Bien sûr la réprobation populaire se nourrit de la défiance envers Raymond Domenech voir de l'équipe de France. Reste que des moralistes, auto-proclamés « spécialistes », en ont profité pour montrer le bout de leur nez. Une véritable police du geste (a bas la main luciférienne) et de la pensée (vive l'auto-dénonciation auprès de l'arbitre). On ne les citera pas tous mais la palme du puritanisme footballistique revient au trio : Bruno Gaccio, Jacques Attali, Erik Orsenna. Une pétition pour que France-Irlande soit rejoué !  Le texte va très loin dans le moralisme douteux, car il énonce que accepter cette victoire, c'est accepter le « pas vu, pas pris » dans tous les domaines « le vol, le racket, la drogue, la prostitution, la corruption, la fraude fiscale ou électorale » (article du Post). On aimerait entendre une prose aussi acérée quand une Goncourt est attaquée sur la liberté d'expression, ou que le chômage explose en France.

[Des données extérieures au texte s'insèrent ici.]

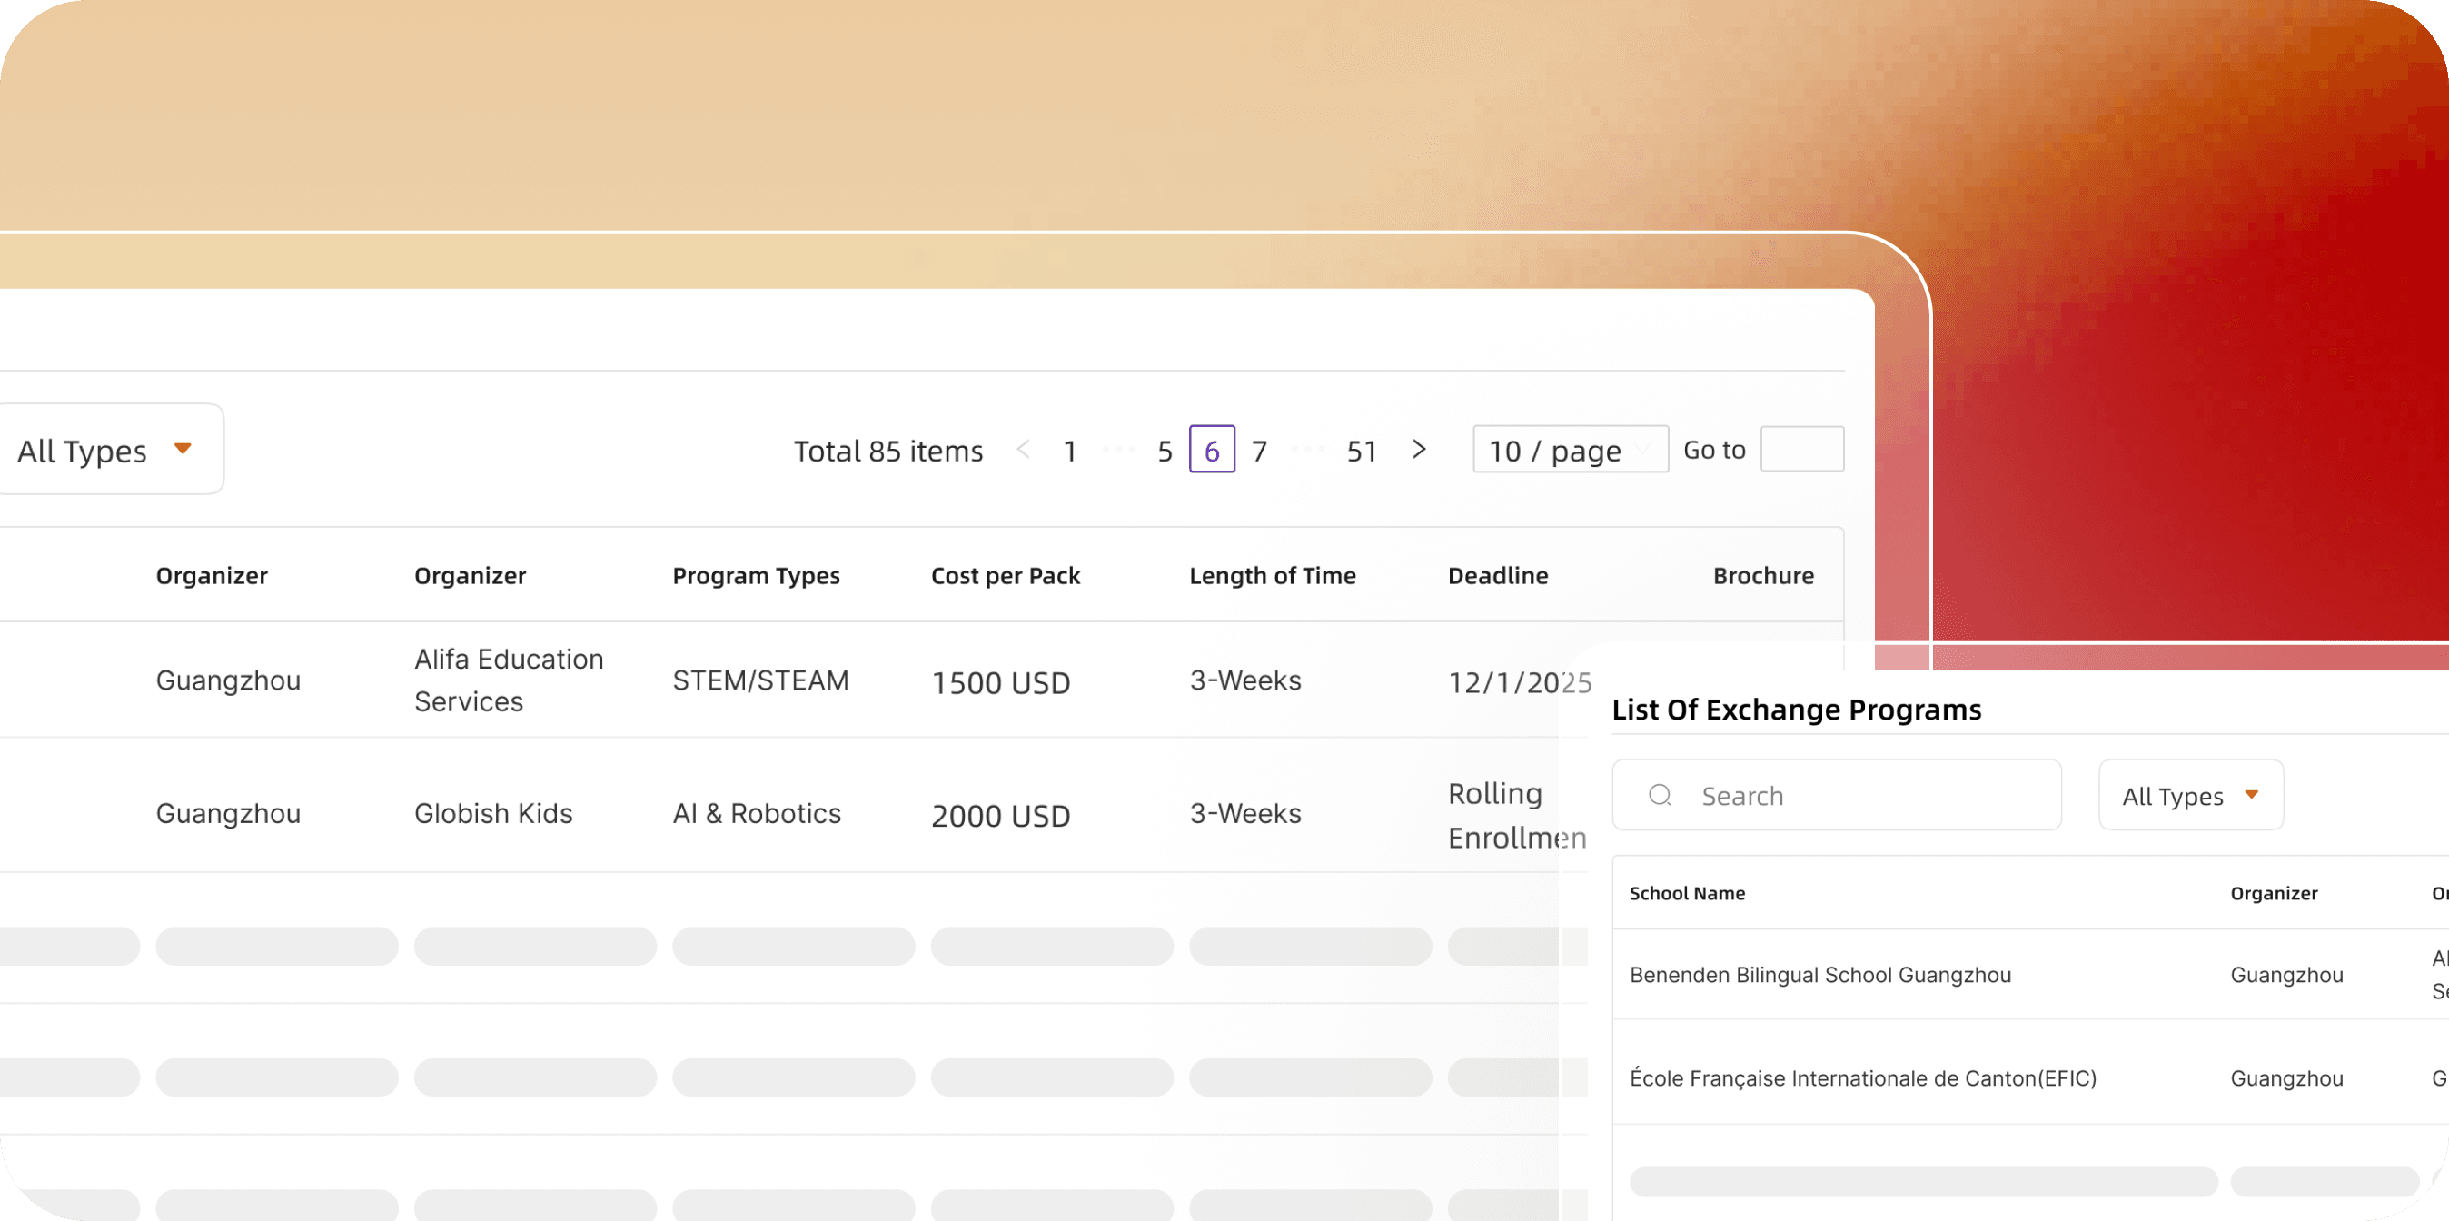
Task: Sort by Cost per Pack header
Action: coord(1006,575)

Le football de haut niveau - aussi médiatisé, passionnant et populaire qu'il soit - n’est en rien une école morale pour la jeunesse qui résoudrait tous les problèmes de la société. Encore moins un moyen de combler les lâchetés politiques face aux relégations sociales. C'est la fameuse boutade de Groucho Marx : « L'ennui, c'est que nous négligeons le football au profit de l'éducation ». Un sport émancipateur et humaniste passe avant tout par sa pratique en amateur par les « masses ». L'ironie veut que le football professionnelle, devenu jeu aux enjeux mirobolants, reste soumis aux aléas humains du sport : fautes et erreurs. Ceux qui voient dans l'arbitrage vidéo le moyen d'expier des erreurs voir des tricheries, qui seraient poussées par le foot business, oublient que l’arbitrage vidéo a été inventé dans le football américain sous la pression des grands groupes télévisuels. Le business a horreur de l’incertitude.

Mais il y a pire. Filkenkraut, De Villiers, Le Pen et consorts ont put, à l'orée de cette « main », s'engouffrer dans la brèche pour répandre leur venin réactionnaire. Ils peuvent à présent vomir leur vengeance sur Thierry Henry et cette équipe « black-blanc-beur » qu’ils haïssent. Ils rêvaient de la flinguer depuis si longtemps. Se répand alors leur ritournelle totalitaire, bien connue des régimes dictatoriaux du 20e siècle, qui glorifie pureté morale et raciale dans le sport. Rappelons au passage que le onze tricolore s'est toujours nourrit des immigrations (Kopa, Platini, Zidane) et de la diversité des territoires français (historique de Grioo). Dénoncer une équipe « black-black-black » est un mensonge historique. C'est déplacer un débat sportif sur le terrain ethnique, alors que la seule question qui vaille est : quels sont les 22 meilleurs footballeurs français pour porter le maillot frappé du coq ?

Un football empreint de panache où « aucun joueur n’est aussi bon que tous ensemble » pour reprendre les mots d'Alfredo Di Stéfano, est a contrario de ce sermon moralisateur voir réac dont le capitaine de Bleus est la victime collatérale. Henry a été exemplaire à la suite du match (contrairement à tous les petits chefs de la FFF). Sur l’explication technique « Il s'agit d'une réaction instinctive sur un ballon qui arrivait très vite sur moi », comme sur le fair-play « Je suis naturellement gêné de la manière dont nous avons gagné et je suis extrêmement désolé pour les Irlandais » (communiqué complet). Un certain mercredi 18 novembre à 23h15 au Stade de France, une équipe toute de vert et de blanc vêtue est allée face à son kop. Malgré la défaite, les désillusions, la colère, le quart de virage irlandais chantait à tout rompre. Le football ramené à ce qu'il devrait être : non une morale de béni oui-oui mais un plaisir, celui d'être ensemble.